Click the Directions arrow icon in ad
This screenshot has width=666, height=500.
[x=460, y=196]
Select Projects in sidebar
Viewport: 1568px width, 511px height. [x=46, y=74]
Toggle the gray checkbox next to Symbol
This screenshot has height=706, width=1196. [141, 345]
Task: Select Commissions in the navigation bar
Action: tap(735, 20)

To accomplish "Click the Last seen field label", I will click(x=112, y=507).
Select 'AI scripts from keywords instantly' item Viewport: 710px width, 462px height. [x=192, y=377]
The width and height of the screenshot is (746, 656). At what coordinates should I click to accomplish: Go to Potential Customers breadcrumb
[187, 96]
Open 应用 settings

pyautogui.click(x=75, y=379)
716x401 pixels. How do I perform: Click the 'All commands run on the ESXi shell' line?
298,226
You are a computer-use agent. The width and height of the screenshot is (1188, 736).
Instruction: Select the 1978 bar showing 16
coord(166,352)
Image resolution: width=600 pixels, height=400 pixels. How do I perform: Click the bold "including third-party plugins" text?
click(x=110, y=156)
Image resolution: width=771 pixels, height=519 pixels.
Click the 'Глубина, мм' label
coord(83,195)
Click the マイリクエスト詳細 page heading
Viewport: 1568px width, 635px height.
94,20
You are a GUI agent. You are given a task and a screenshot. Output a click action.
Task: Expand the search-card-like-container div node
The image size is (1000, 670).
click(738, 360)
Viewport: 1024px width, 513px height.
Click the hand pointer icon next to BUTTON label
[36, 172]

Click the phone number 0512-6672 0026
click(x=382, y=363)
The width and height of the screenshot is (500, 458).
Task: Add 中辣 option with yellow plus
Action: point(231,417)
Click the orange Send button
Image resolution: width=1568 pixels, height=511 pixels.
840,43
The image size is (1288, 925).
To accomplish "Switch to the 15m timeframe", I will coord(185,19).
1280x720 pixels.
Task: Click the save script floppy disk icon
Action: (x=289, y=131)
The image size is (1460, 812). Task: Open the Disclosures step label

== Description of the task ==
Copy each line holding "agent" from the material above.

== The answer ==
You are a computer-use agent. The width and height of the screenshot is (1188, 736).
You are a GUI agent. You are given a task and a screenshot. Output a click action.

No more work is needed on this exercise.